Comportamento

entrevista com Jucinara Lima

“Registrar a quebrada é um ato de valorização, resistência e amor pelo lugar de onde eu vim”

Conhecida por clicar jogos de várzea em toda a cidade, a fotógrafa ultrapassa as demarcações do campo de futebol para captar subjetividades de pessoas e as belezas de lugares quase sempre esquecidos. Por Larissa Saram

A fotógrafa Jucinara Lima, a Juh na Várzea | Foto: Arquivo pessoal

As noites de sexta-feira são de planejamento para Jucinara Lima. Assim que sua mãe chega do trabalho, ela leva as duas filhas, de 14 e 7 anos, para a casa da avó. Aí faz o caminho de volta e já deixa câmera, equipamentos, mochila, tudo no esquema para o dia seguinte. O destino pode ser em Taipas mesmo, bairro da zona norte de São Paulo onde Jucinara mora há mais de 30 anos, ou em qualquer outro ponto da cidade em que esteja marcado uma partida de futebol de várzea. 

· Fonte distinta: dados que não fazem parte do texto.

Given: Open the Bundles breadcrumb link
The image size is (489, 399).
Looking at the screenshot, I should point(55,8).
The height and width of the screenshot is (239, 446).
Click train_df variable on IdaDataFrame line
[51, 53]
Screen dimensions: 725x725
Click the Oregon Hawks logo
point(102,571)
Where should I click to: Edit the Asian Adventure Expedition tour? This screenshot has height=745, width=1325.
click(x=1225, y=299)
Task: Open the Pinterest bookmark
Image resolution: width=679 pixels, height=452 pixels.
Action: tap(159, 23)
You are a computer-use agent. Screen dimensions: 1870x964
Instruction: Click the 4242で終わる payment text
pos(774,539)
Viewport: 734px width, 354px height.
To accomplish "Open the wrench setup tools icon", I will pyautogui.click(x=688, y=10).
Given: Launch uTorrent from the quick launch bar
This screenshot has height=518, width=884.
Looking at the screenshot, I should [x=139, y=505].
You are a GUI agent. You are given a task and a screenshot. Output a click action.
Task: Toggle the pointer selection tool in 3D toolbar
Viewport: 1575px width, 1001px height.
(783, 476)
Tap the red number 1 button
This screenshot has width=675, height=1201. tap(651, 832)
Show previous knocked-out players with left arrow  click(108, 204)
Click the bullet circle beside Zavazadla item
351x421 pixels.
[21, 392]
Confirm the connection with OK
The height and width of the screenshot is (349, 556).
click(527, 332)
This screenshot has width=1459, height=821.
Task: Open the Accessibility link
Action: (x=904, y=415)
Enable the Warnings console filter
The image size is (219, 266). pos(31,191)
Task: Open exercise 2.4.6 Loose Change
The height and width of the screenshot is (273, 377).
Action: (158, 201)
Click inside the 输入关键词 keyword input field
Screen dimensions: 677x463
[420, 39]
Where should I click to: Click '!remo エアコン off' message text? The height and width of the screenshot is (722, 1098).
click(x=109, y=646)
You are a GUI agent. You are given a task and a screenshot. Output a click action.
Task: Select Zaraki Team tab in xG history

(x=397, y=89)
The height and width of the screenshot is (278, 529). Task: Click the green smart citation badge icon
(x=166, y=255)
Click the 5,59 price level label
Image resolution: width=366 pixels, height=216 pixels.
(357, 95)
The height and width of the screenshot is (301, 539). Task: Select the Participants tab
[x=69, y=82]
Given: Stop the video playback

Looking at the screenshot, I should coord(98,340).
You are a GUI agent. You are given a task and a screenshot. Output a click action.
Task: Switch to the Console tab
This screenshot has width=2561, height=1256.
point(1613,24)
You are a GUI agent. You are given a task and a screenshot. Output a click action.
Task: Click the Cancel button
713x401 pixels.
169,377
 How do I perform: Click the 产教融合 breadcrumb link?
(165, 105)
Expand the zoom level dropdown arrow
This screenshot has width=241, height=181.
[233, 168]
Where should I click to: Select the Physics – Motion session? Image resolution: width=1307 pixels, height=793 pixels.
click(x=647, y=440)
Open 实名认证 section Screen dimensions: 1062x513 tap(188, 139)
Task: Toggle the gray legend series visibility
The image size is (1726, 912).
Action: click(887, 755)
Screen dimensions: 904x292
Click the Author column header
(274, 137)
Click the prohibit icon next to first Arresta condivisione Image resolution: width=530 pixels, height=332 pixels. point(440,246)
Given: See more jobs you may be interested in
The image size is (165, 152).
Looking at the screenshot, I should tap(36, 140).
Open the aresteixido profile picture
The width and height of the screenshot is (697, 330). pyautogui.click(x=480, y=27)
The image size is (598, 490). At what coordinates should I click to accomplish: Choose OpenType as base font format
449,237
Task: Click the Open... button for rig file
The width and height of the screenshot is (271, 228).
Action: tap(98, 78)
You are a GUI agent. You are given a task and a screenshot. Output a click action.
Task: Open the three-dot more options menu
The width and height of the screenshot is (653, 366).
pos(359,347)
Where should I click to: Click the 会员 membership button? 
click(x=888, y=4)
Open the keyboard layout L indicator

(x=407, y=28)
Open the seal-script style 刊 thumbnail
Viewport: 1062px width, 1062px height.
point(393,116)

Depois de trabalhar como atendente de telemarketing, vendedora e até de ter uma loja de produtos de limpeza, foi na fotografia que Jucinara, a Juh da Várzea, como é mais conhecida, encontrou realização. Mais especificamente clicando torcidas e jogos amadores – apesar de que as imagens que faz vão bem além de resultados de partidas e público empolgado. Ela é figura feminina rara entre uma (ainda) maioria de homens que atua na organização e realização dos campeonatos. “É um ambiente 90% masculino, então persisto todos os dias em furar essa bolha pra mostrar que esse machismo precisa ser derrubado”, disse a Ju durante a conversa que tivemos via WhatsApp para esta primeira edição de 2025 da newsletter “Mulheres e a Cidade”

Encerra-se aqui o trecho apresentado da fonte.